Starting at the line with "Viewport: 786px width, 1704px" and going on through the line with "Switch chart to 60分 interval", reproduce each line in the records below exactly and nothing more.

SOURCE RECORDS:
== Segment start ==

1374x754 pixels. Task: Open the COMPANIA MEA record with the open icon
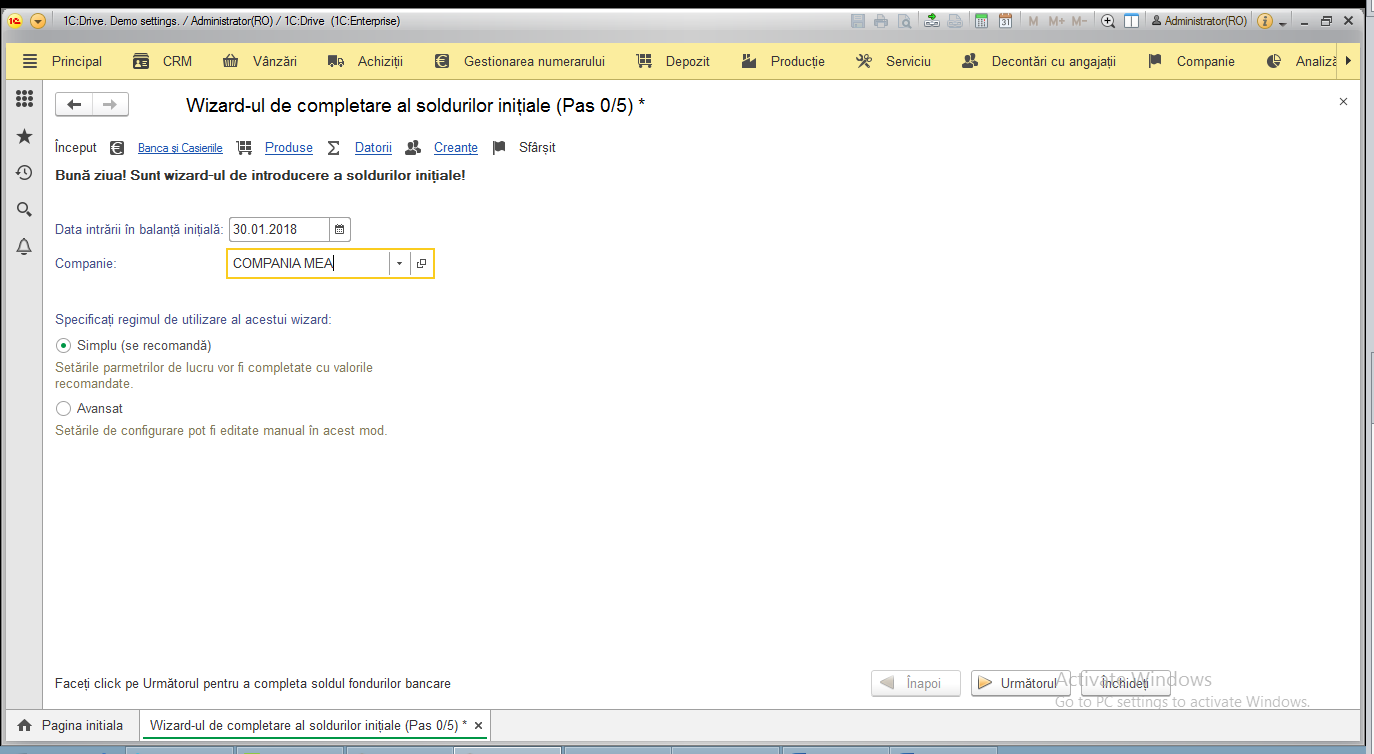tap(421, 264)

== Segment end ==
== Segment start ==

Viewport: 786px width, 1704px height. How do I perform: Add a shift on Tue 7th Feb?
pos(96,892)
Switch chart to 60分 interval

== Segment end ==

WRITTEN REPLY:
Viewport: 786px width, 1704px height. How do I perform: Add a shift on Tue 7th Feb?
pos(96,892)
Switch chart to 60分 interval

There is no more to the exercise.